▶ _Study questions_
a) Answer these questions using the job posting, one answer per line, marked the same way:
(i) How many years of experience does the role require at minimum?
(ii) Which languages must the candidate be proficient in?
(iii) What does the abbreviation QCSF stand for?
b) List every section heading in the job posting that comes after the job title.

▶ _Passage provided_

GRC Senior Analyst/ Specialist

Grc Senior Analyst And Specialist

Core Activities

• Provide expert consultation on Governance, Risk, and Compliance (GRC) matters.
• Review, assess, and enhance enterprise cybersecurity architecture.
• Conduct reviews of QCSF evidence and provide compliance recommendations.
• Deliver cybersecurity consultancy and practical security solutions to internal stakeholders.
• Identify cybersecurity risks and recommend mitigation strategies.
• Support the implementation of cybersecurity policies, standards, and best practices.
• Collaborate with business and technical teams to improve cybersecurity posture.
• Prepare reports, assessments, and recommendations for management.
• Stay updated with emerging cybersecurity threats, technologies, and regulatory requirements.

Key Responsibilities

• Act as a subject matter expert for cybersecurity governance, risk, and compliance.
• Review and improve enterprise cybersecurity architecture to ensure alignment with business and security objectives.
• Evaluate compliance against the Qatar Cyber Security Framework (QCSF) and recommend corrective actions.
• Provide strategic cybersecurity guidance to stakeholders across the organisation.
• Develop and recommend cybersecurity controls and solutions based on risk assessments.
• Support cybersecurity audits, assessments, and compliance activities.
• Ensure cybersecurity initiatives align with organisational policies and industry standards.
• Produce high-quality documentation, reports, and technical recommendations.
• Mentor stakeholders on cybersecurity best practices where required

Education

• Bachelor's or Master's degree in Cybersecurity, Information Security, Computer Science, Information Technology, or a related discipline.

Experience

• Minimum of 10 years' experience in cybersecurity, with strong expertise in Governance, Risk & Compliance (GRC), enterprise cybersecurity architecture and regulatory compliance.

Skills & Competencies

• Strong knowledge of Governance, Risk & Compliance (GRC) frameworks.
• Extensive experience with Enterprise Cybersecurity Architecture.
• Thorough understanding of the Qatar Cyber Security Framework (QCSF).
• Strong cybersecurity consulting and advisory skills.
• Excellent analytical and problem-solving abilities.
• Ability to assess risks and recommend effective security solutions.
• Excellent communication, stakeholder management, and report-writing skills.
• Ability to work independently and collaboratively within multidisciplinary teams.
• Strong understanding of international cybersecurity standards and best practices.

Language Proficiency

• Proficiency in English & Arabic is required.

▶ _Source data_
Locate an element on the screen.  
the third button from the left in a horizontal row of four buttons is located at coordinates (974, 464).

---

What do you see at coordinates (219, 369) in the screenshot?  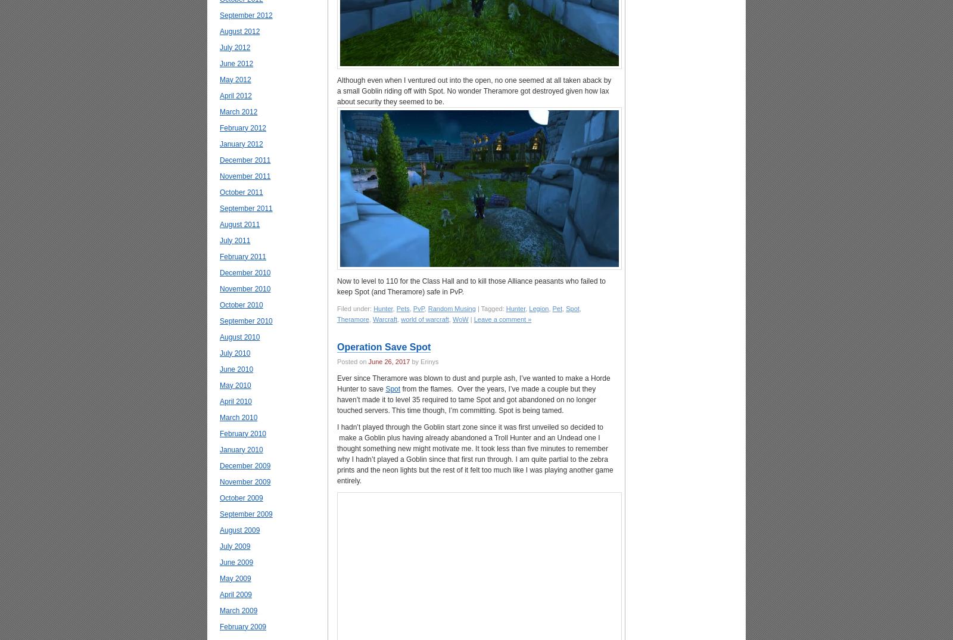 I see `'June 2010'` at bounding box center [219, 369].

--

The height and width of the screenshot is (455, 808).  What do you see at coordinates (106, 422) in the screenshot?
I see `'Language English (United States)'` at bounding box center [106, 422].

▶ _List of answers_
a)
(i) A minimum of 10 years
(ii) English and Arabic
(iii) Qatar Cyber Security Framework

b)
Core Activities
Key Responsibilities
Education
Experience
Skills & Competencies
Language Proficiency